Nobel Laureate Myron Scholes Presents WSU Brinson Lecture April 25

PULLMAN, Wash. — The co-creator of the mathematical formula that is credited with turning modern finance into a science, economist and Nobel Laureate Myron S. Scholes, will present the second annual Gary P. Brinson Distinguished Speaker lecture on Friday, April 25, at Washington State University. His speech, “Liquidity, Chaos, and the Role of Hedge Funds,” will begin at 10:30 a.m. in Todd Hall, Room 276, on the Pullman campus. WSU President V. Lane Rawlins, himself a former WSU economics professor, is expected to introduce Scholes at the presentation.

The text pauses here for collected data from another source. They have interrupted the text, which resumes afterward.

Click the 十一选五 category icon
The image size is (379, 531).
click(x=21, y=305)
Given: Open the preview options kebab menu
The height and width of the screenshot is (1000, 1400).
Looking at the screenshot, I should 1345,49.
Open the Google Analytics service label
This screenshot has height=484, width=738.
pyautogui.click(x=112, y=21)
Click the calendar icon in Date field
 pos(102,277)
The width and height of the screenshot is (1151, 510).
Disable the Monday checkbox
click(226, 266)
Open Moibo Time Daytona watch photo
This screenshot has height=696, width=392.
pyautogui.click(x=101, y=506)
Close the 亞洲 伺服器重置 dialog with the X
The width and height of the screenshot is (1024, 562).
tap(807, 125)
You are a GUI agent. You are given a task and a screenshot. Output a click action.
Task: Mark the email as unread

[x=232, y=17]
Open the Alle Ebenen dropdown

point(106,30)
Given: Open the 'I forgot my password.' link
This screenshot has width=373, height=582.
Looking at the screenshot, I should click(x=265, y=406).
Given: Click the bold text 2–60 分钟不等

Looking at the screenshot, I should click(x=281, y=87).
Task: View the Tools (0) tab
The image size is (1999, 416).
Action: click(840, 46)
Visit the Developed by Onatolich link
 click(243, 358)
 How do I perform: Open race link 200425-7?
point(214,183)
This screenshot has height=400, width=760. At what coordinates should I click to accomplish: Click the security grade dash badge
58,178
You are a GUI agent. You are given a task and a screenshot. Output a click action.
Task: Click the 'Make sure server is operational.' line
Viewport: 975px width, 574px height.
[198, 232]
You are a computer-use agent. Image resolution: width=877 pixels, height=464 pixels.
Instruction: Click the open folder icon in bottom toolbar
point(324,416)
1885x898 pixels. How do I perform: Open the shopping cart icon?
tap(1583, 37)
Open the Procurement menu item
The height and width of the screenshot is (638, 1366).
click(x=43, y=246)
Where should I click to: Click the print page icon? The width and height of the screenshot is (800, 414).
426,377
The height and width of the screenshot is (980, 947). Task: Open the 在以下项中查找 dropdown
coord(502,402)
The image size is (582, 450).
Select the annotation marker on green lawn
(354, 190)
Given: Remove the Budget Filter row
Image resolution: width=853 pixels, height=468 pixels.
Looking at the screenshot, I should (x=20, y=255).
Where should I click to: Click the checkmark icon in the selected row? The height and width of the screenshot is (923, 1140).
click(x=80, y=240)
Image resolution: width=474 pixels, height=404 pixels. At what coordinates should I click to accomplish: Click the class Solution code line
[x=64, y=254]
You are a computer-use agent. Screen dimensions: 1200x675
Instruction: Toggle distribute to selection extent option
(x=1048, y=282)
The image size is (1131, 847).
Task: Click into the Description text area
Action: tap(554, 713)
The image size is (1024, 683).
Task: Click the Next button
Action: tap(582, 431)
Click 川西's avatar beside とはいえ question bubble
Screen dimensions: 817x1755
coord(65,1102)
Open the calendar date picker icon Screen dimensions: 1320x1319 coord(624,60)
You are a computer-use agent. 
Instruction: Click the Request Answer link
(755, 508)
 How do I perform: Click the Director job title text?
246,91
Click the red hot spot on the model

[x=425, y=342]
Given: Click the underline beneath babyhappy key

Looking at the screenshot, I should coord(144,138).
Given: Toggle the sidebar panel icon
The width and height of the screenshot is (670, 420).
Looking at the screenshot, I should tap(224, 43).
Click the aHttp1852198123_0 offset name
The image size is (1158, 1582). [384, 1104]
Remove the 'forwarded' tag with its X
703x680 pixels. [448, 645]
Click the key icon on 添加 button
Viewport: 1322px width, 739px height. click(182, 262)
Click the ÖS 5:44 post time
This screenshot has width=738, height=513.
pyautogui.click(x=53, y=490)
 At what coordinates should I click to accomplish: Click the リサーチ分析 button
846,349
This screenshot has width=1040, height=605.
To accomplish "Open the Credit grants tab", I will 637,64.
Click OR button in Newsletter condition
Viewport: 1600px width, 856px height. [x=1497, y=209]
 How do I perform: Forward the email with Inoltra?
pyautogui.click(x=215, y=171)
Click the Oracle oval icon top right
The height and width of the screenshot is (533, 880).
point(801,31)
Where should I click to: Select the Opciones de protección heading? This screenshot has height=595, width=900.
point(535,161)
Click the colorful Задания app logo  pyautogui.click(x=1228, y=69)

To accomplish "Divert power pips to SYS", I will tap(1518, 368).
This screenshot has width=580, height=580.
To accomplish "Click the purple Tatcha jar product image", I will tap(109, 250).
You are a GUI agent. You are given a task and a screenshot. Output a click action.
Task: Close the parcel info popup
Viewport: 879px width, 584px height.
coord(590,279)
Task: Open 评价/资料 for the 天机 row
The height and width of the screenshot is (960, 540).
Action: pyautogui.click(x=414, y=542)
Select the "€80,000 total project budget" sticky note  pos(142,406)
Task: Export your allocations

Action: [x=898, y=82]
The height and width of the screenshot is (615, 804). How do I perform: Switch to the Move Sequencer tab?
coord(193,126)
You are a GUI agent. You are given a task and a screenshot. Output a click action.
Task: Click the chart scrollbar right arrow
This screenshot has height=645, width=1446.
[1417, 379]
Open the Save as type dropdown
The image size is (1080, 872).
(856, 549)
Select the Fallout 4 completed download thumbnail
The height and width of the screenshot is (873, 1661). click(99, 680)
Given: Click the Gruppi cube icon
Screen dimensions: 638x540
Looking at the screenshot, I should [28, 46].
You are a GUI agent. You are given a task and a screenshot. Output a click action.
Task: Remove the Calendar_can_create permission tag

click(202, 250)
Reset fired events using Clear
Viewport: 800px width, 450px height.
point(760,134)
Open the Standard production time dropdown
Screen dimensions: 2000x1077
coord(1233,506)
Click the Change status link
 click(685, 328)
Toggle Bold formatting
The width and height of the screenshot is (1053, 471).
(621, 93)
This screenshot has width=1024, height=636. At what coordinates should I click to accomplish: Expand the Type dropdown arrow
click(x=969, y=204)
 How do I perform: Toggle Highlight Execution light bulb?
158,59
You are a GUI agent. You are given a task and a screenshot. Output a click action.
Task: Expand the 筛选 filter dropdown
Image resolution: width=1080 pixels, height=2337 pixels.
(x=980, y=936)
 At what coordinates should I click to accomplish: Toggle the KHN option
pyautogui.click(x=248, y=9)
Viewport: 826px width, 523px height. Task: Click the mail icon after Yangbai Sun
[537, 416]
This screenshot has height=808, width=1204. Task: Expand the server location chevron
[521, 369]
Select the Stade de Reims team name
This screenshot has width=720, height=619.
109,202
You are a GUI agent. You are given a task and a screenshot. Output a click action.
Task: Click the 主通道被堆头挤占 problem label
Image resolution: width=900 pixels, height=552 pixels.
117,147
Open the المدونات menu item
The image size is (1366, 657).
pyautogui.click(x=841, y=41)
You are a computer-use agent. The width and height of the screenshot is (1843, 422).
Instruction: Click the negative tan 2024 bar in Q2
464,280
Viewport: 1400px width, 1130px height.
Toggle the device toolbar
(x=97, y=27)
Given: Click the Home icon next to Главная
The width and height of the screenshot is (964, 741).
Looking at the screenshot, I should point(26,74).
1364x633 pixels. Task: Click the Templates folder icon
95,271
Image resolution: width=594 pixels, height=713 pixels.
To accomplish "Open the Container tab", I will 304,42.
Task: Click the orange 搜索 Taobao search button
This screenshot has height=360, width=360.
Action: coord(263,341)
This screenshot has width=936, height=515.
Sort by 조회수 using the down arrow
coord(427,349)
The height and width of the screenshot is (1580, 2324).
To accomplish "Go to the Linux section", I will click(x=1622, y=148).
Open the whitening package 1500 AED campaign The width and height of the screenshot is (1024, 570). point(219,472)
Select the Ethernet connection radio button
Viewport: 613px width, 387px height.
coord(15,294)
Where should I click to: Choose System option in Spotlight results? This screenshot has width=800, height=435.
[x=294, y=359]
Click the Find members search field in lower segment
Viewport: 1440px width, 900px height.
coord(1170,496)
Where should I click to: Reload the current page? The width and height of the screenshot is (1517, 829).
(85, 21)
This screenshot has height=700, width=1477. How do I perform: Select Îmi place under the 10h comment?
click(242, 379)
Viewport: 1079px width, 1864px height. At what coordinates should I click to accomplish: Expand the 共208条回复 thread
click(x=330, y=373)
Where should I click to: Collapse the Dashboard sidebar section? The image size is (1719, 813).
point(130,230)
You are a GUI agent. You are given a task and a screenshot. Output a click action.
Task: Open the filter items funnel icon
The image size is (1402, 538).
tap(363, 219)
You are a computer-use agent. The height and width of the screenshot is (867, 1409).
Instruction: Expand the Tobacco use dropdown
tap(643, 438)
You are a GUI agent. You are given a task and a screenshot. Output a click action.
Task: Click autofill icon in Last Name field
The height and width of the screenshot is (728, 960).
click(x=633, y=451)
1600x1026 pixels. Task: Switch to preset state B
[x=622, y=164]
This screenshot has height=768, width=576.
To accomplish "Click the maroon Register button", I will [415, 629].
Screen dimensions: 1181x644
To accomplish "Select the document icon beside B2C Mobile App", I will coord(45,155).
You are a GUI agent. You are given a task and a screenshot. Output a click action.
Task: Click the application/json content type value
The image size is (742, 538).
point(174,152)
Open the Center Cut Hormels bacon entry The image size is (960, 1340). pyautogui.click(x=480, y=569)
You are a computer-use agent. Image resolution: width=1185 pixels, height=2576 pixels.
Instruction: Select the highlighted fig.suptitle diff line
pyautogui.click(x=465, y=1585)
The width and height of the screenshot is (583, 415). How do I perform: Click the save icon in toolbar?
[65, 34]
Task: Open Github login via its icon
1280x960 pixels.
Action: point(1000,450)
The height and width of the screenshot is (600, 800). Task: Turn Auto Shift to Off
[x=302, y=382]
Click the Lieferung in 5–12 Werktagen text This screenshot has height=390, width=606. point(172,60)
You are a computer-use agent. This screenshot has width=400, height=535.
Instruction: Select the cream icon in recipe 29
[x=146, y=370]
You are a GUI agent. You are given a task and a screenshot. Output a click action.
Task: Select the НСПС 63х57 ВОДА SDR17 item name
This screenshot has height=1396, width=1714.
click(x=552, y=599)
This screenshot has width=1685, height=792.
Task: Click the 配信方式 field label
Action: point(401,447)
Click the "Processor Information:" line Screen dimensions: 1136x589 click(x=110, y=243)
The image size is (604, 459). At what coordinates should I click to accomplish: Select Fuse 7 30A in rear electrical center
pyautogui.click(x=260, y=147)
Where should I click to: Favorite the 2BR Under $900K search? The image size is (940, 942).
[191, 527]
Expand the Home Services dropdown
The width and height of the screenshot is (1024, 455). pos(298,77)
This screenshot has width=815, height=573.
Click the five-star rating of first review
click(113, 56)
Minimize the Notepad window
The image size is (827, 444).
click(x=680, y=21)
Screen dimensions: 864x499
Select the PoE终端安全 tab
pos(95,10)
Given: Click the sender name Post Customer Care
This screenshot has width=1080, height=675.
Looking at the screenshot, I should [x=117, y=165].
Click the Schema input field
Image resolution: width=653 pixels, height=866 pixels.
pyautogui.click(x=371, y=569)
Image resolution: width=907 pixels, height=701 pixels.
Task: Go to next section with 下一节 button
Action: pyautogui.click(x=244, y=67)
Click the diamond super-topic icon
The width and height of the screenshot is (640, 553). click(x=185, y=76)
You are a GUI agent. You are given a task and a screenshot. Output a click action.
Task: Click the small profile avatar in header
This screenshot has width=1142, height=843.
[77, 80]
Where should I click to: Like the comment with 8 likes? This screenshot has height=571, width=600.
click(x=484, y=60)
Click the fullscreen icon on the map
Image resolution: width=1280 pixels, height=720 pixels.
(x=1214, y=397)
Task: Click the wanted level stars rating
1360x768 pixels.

“We are tremendously honored to welcome such an eminent scholar as Myron Scholes to speak to our students and faculty,” said program host Rick Sias, finance professor who holds the Brinson Chair in Investment Management. “His impact on the worlds of finance and business are legendary, and we will benefit greatly from his shared insights.”

An academician, businessperson, and author, Scholes co-developed in 1973 the Black-Scholes Formula for the valuation of stock options, an important mechanism for managing risk in financial markets. Scholes was then an assistant professor of finance at MIT, and his co-inventor was Fischer Black, an independent finance contractor with a Ph.D. from Harvard in applied mathematics. Their work was extended by a colleague, Robert C. Merton of Harvard University. In 1997, Scholes and Merton received a Nobel Prize in Economic Sciences for the formula. Black had died before the Nobel Prize was awarded.

Economist Zvi Bodie likens the impact of the discovery of the Black-Scholes Formula on financial engineering to that of the discovery of the structure of DNA on genetic engineering. The formula contributed to the rapid growth of markets for derivatives, and its scientific importance extends to both the pricing of derivative equity securities and to valuation in other areas, such as currency options, interest rate options, and options on futures. And, because other types of economic contracts can be viewed as options, the formula has been applied as well to investment in buildings and machinery.

Scholes is a managing partner of Oak Hill Capital Management, and is involved in the private and public investment groups of the Robert M. Bass organization. He is the Frank E. Buck Professor of Finance Emeritus at the Stanford University Graduate School of Business, and serves on the boards of Intelligent Markets, American Century, Chicago Mercantile Exchange, FEP/Constellation, Unext.com and Salomon Swapco, Inc. He was a principal and limited partner at Long-Term Capital Management, L.P., and a managing director at Salomon Brothers, where he was instrumental in building Salomon Swapco.

Scholes held the Edward Eagle Brown Professor of Finance at the University of Chicago, and was a senior research fellow at the Hoover Institution, and director of the Center for Research in Security Prices and Professor of Finance at MIT’s Sloan School of Management. He earned his MBA and Ph.D. at the University of Chicago. He has been in the professorial ranks at MIT, the University of Chicago, and Stanford.

This lecture series is sponsored by a gift from Gary P. Brinson, CFA, a WSU MBA alumnus. He is the founder and retired chairman of Brinson Partners Inc, and is a nationally recognized authority on global investing. In 1999, he received the Award for Professional Excellence from the Association for Investment Management Research. After his retirement in 2000, the Brinson family created The Brinson Foundation, a philanthropic organization. The first Brinson Lecture was presented in April 2002 by Robert J. Shiller, renowned Yale economist and author of the New York Times nonfiction bestseller, “Irrational Exuberance.”